Alpha Condé a pourtant jurer de respecter et de faire respecter la Constitution 

Après la deuxième transition militaire, suivie de l’élection présidentielle de 2010, la Guinée était censée rejoindre le concert des Nations démocratiques. Grâce notamment à deux facteurs. Premièrement, depuis l’indépendance, le pays venait de connaître une transition pacifique, avec la transmission du pouvoir d’un militaire à un civil. Même si les deux coups d’Etat (de 1984 et de 2008) s’étaient déroulés sans effusion de sang, parce que perpétrés contre des cadavres, les institutions, elles, avaient été dissoutes. Deuxièmement, pour la première fois, un homme véritablement politique, et de surcroît bien formé, était à la tête de l’Etat.

Cette alternance pacifique était donc de bon augure pour la Guinée. Le pays venait de récolter les premiers fruits d’une longue lutte au terme de laquelle il avait payé un lourd tribut. Dix ans plus tard, c’est la désillusion. Le désenchantement total. Et pour cause, jamais, depuis la mort du premier président guinéen, les institutions de la République n’ont été malmenées comme aujourd’hui. Avec en toile de fond l’affaire qui défraie la chronique dans le pays : la différence entre un texte soumis au référendum et un autre qui a été promulgué.

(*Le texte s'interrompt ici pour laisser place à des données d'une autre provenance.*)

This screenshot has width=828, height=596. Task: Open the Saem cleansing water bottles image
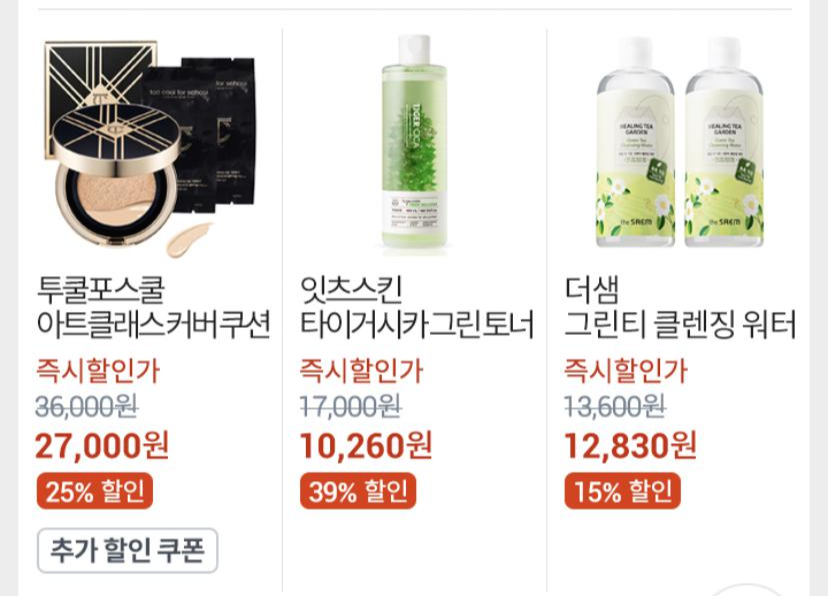pyautogui.click(x=680, y=141)
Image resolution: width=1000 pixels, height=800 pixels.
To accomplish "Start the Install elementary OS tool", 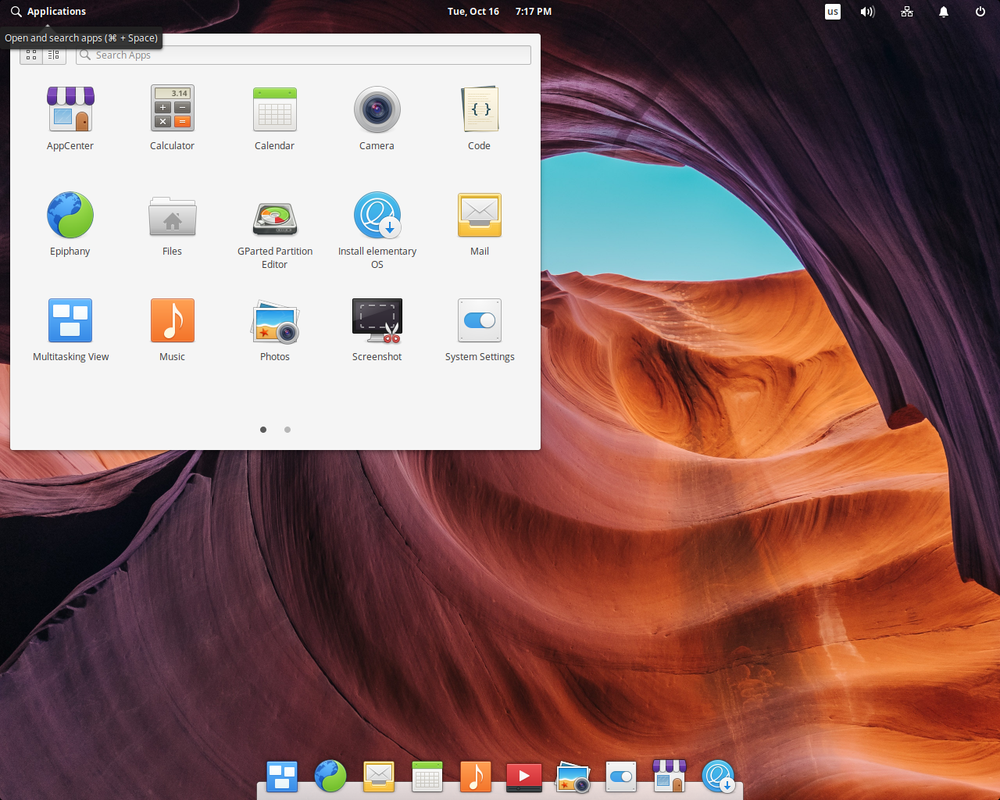I will pyautogui.click(x=377, y=215).
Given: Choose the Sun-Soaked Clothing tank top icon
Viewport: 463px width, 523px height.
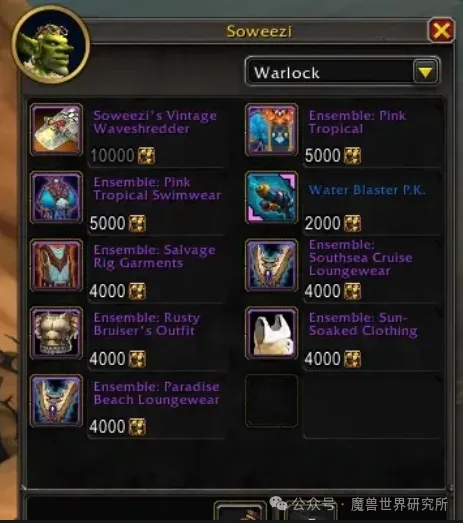Looking at the screenshot, I should pyautogui.click(x=272, y=333).
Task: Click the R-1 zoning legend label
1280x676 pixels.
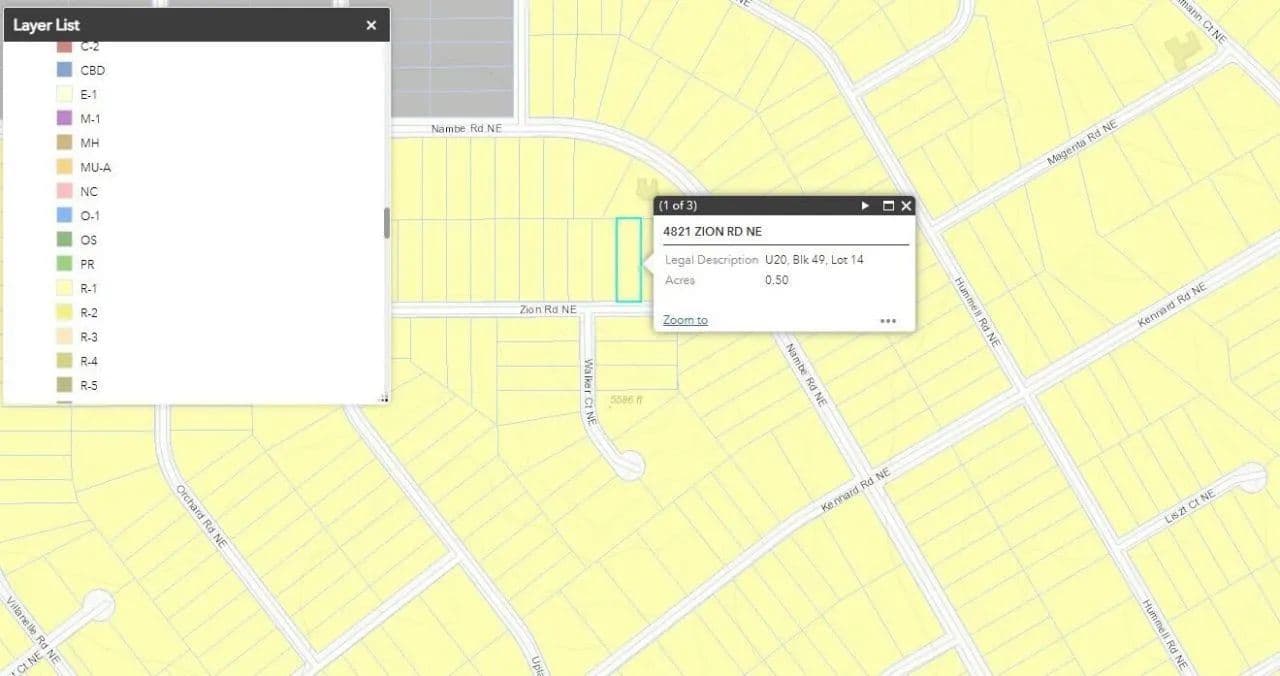Action: click(89, 288)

Incontestablement, ce précédent constitue l’illustration la plus parfaite de ce que le barreau guinéen a qualifié de délinquance de l’Etat. Jamais ce pays n’avait connu autant de légèreté dans la gestion de ses institutions. La constitution, c’est quelque chose de trop sérieux, trop sacré pour qu’on ne puisse la dépecer en morceaux comme un papier de toilette.

Alors que dans pareil cas, le mea culpa était la meilleure méthode et stratégie, les autorités s’inscrivent dans le déni. Si, dans un premier temps, le ministre de la justice avait reconnu une erreur et promis de faire la lumière sur cette affaire, il a finalement emboîté le pas aux caciques du parti. Pour ces derniers, il n’y a jamais eu deux textes. Reste à savoir si cette position est partagée par le chef de l’Etat. Car il y a un précédent, certes moins grave, dans lequel il avait fait preuve de modestie. Il s’était agi de la reprise de sa prestation de serment pour le deuxième mandat. Interpellé par un juriste pour un vice de forme, Alpha Condé s’était soumis à la loi en acceptant humblement de reprendre ce rituel démocratique.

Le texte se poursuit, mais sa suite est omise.